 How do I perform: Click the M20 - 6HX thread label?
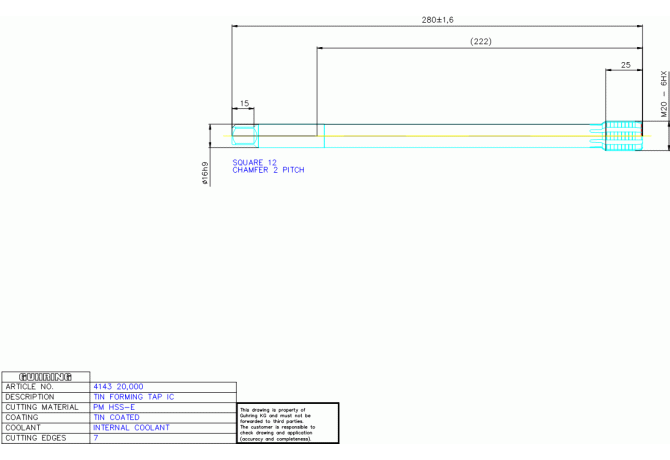[664, 94]
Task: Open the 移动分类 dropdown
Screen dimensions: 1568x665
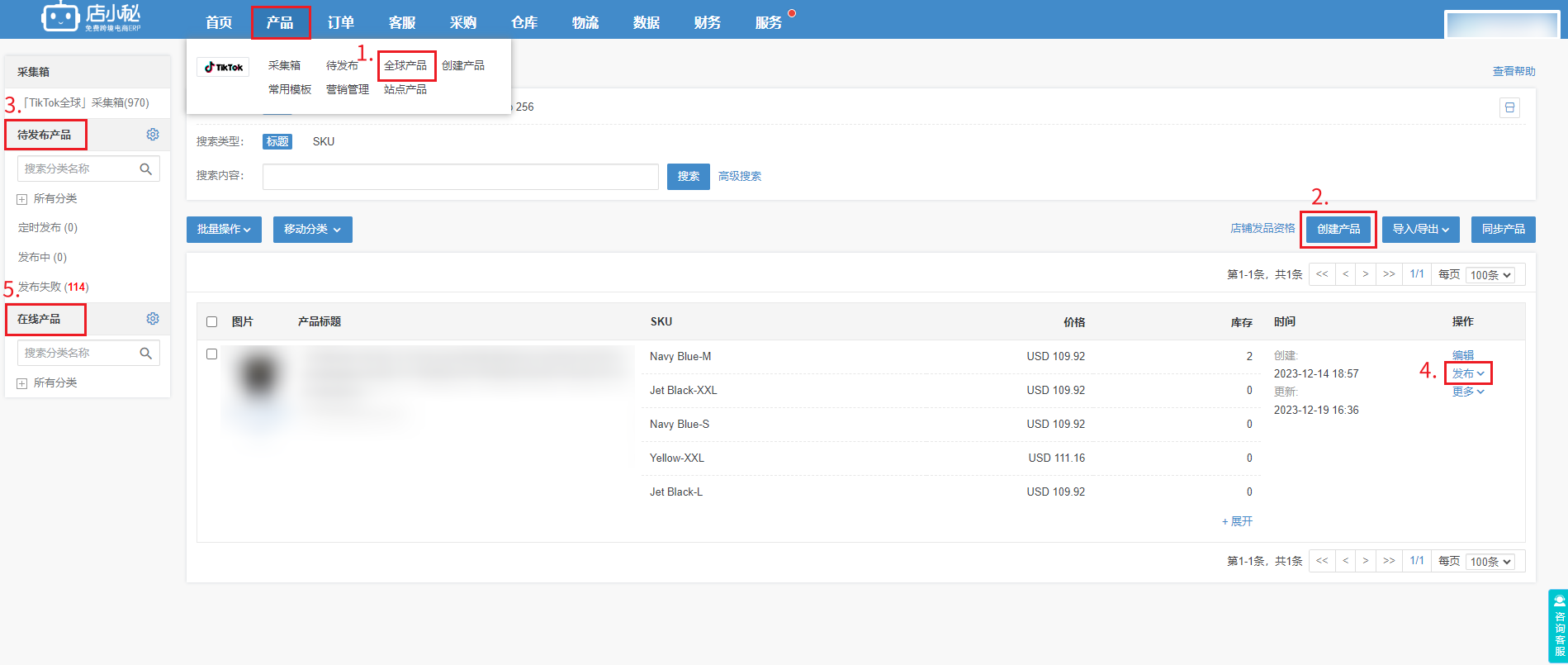Action: tap(312, 230)
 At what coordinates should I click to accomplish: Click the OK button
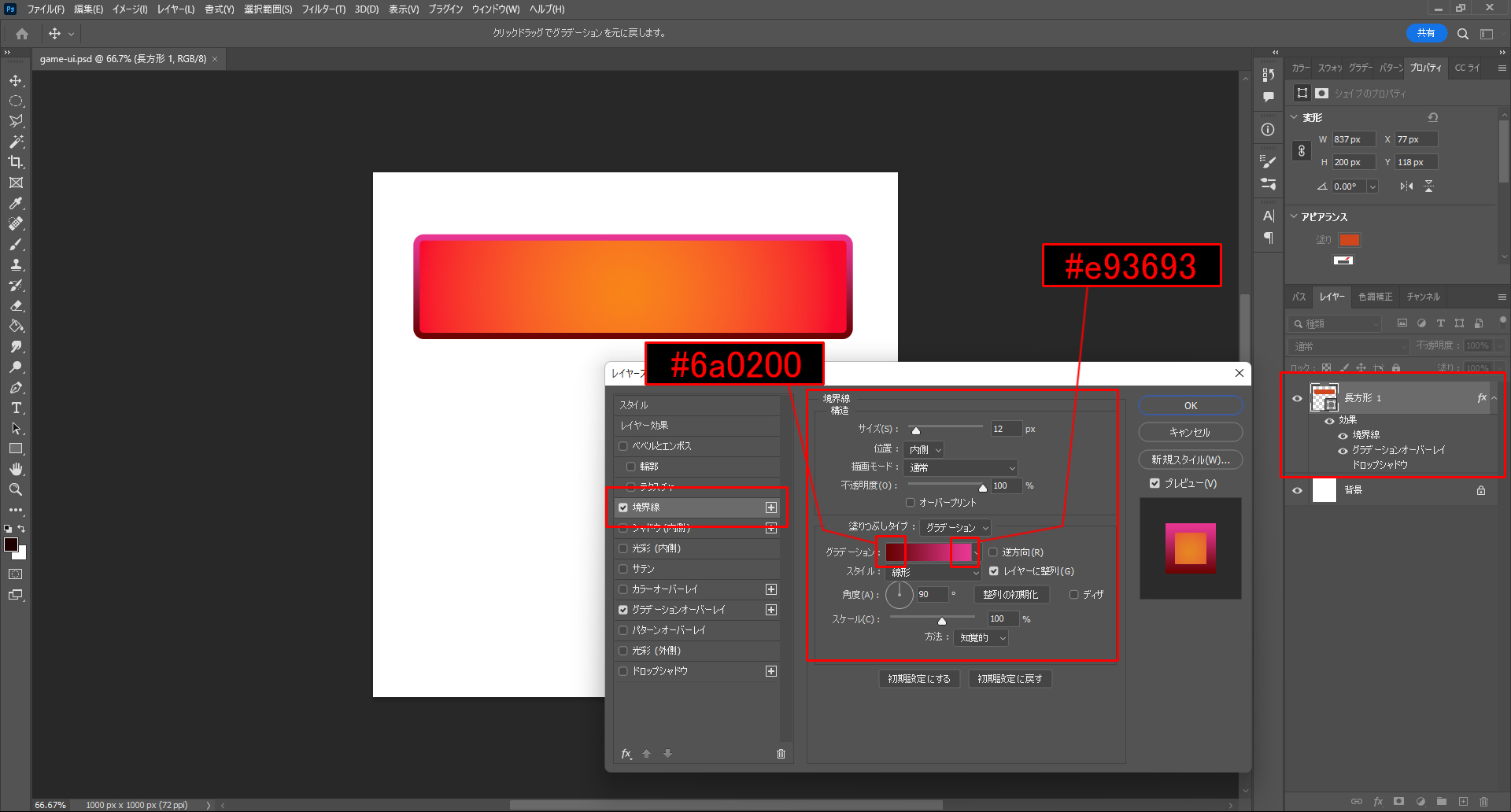pos(1190,406)
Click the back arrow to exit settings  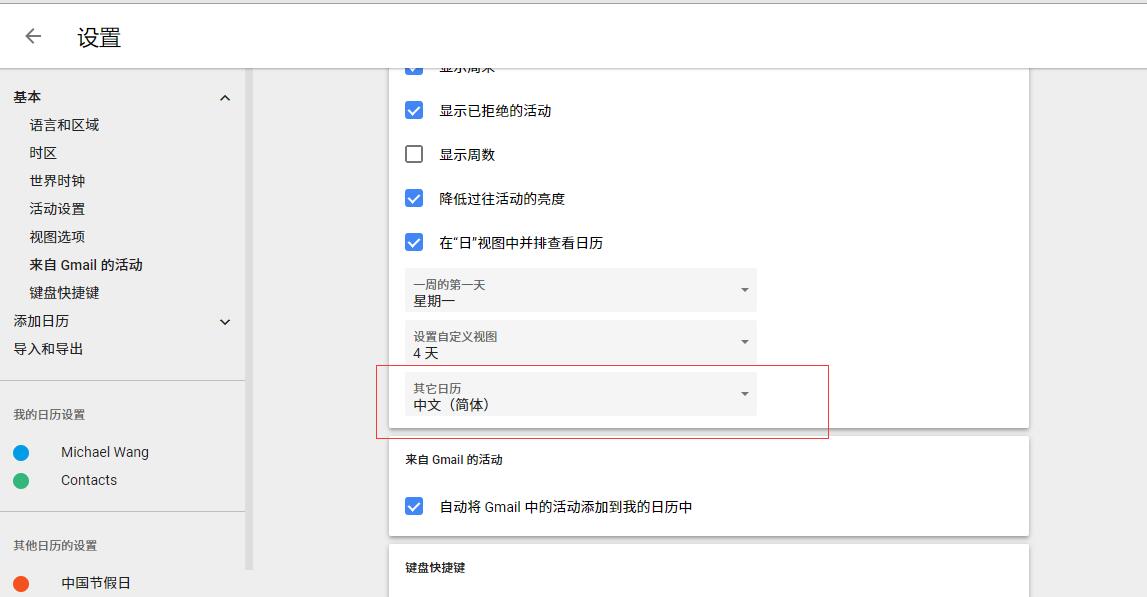pos(32,35)

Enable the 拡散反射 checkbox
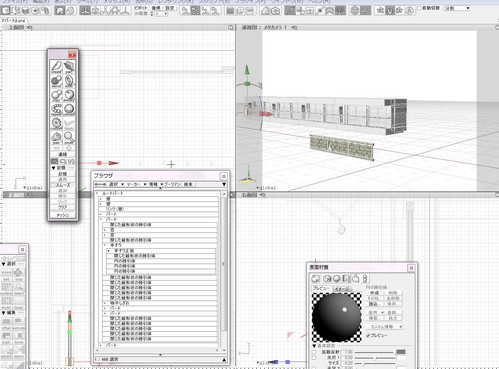point(314,352)
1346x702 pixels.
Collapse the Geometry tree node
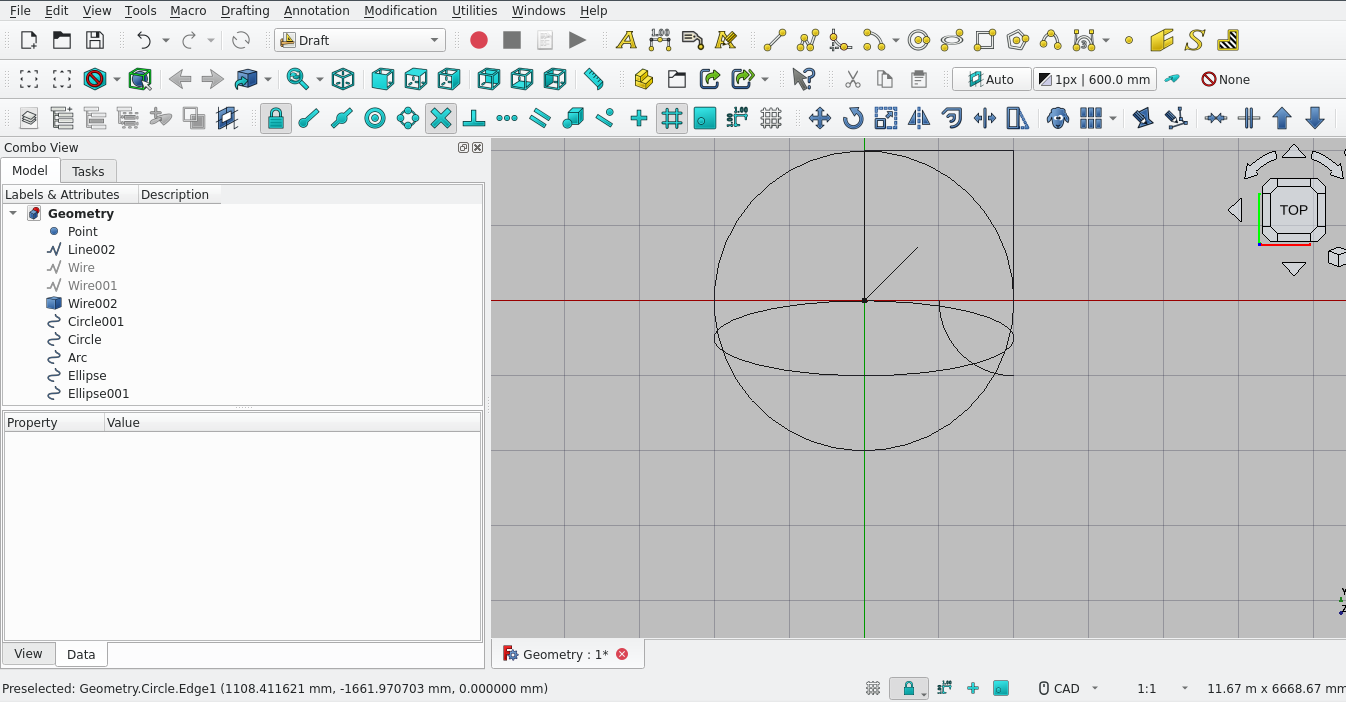[13, 213]
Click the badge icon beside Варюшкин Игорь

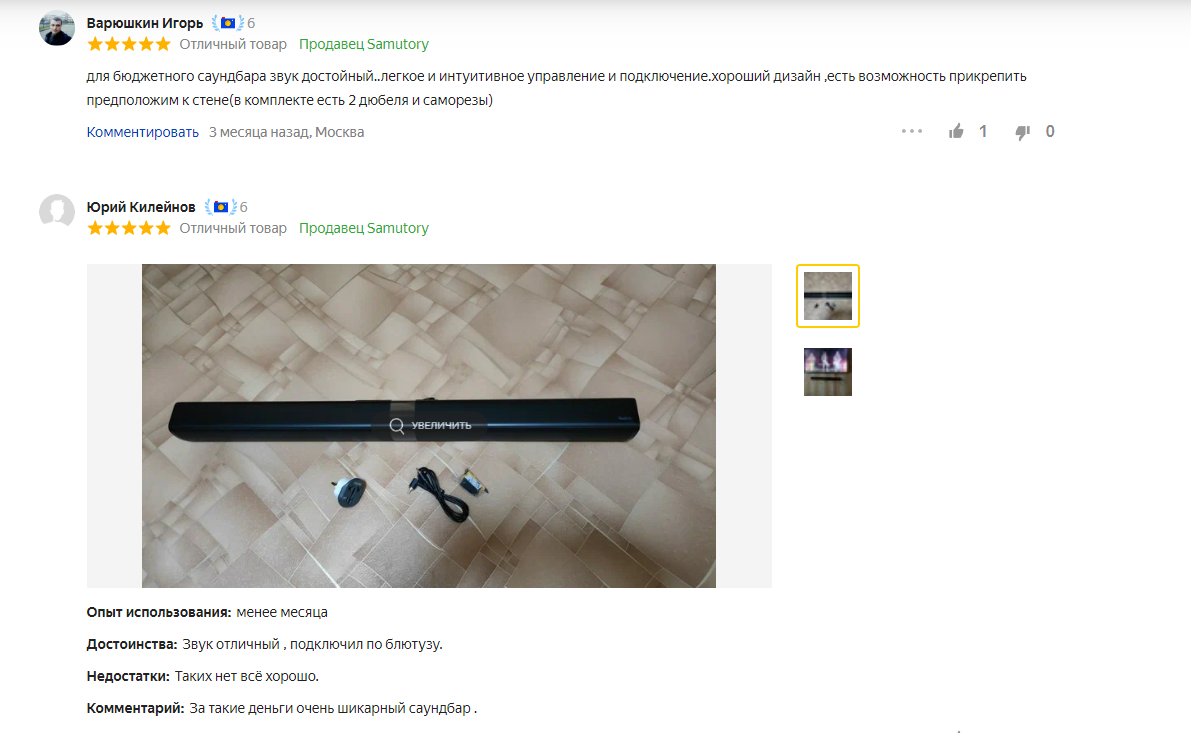(x=227, y=24)
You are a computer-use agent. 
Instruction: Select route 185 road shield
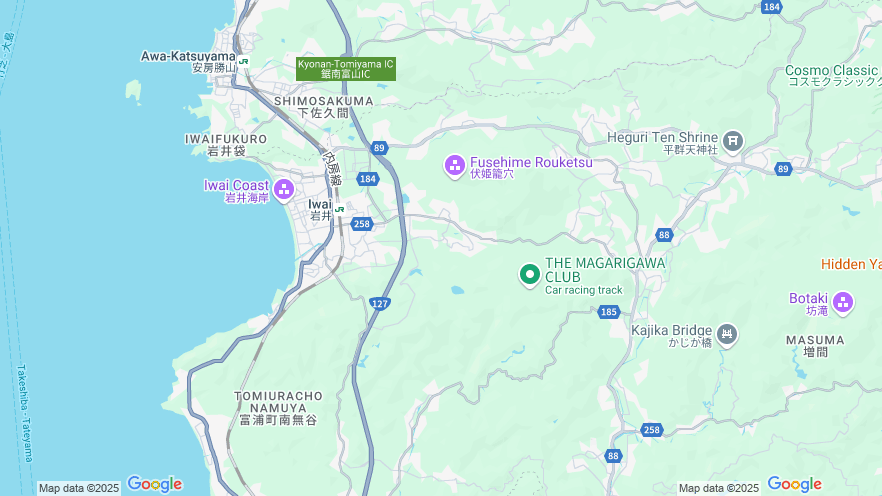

____________

BRIEF: The required output is the lines from the one containing "You are a computer-use agent." through the end of the records above, reproduced exactly, with no pictures.

RESULT FOR THIS EXERCISE:
You are a computer-use agent. 
Instruction: Select route 185 road shield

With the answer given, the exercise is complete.